= À FAIRE =
[1] Reproduisez fidèlement le passage du texte choisi sur le livre d'Anthony Ray Hinton, en partant de « Cette histoire est » et en allant jusqu'à « infâme de l’absurde. ».
[2] D'après le texte choisi sur le livre d'Anthony Ray Hinton, combien d'exécutions ont eu lieu en Alabama depuis le rétablissement de la peine de mort en 1976 ?

= TEXTE CHOISI =

Dehors le soleil brille d'Anthony Ray Hinton



Bienvenue dans le Sud des Etats Unis, une nation se targuant d’être démocratique.  Un pays ou malgré son abolition officielle, la ségrégation est manifestement encore en vie. Un état ou la peine de mort agit et tue encore chaque année. L’Alabama, ou depuis le rétablissement de la peine de mort en 1976, 66 exécutions ont eu lieu.  

Cette histoire est celle d’un innocent condamné à mort par un système profondément raciste, puisant ces racines pendant la période esclavagiste.  Un système judiciaire s’estimant être juste mais profondément inégal, que ce soit au moment de l’enquête ou au moment de la condamnation. Une institution qui même contre l’avis d’un jury, autorise un juge à prononcer la peine de mort.
Ce témoignage d’un homme qui est resté digne sans céder au désespoir est édifiant. Il faut avoir eu sacrément de réassurance et d’amour dans la vie pour ne pas s’étioler et sombrer face au traitement infâme de l’absurde.

= EXTRAIT DES DONNÉES =
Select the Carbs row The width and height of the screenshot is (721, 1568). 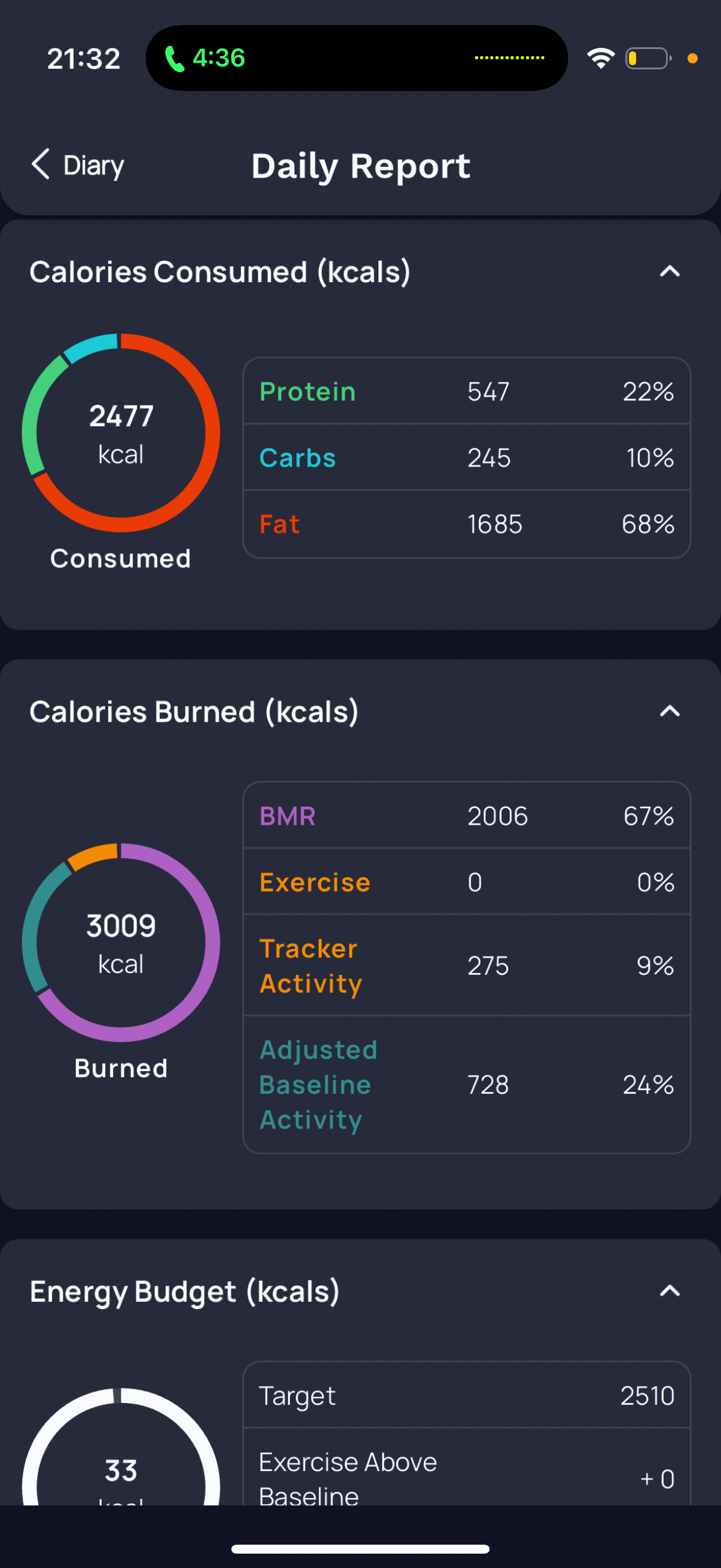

= CORRIGÉ DES EXERCICES =
[1]
Cette histoire est celle d’un innocent condamné à mort par un système profondément raciste, puisant ces racines pendant la période esclavagiste.  Un système judiciaire s’estimant être juste mais profondément inégal, que ce soit au moment de l’enquête ou au moment de la condamnation. Une institution qui même contre l’avis d’un jury, autorise un juge à prononcer la peine de mort.
Ce témoignage d’un homme qui est resté digne sans céder au désespoir est édifiant. Il faut avoir eu sacrément de réassurance et d’amour dans la vie pour ne pas s’étioler et sombrer face au traitement infâme de l’absurde.

[2] 66 exécutions.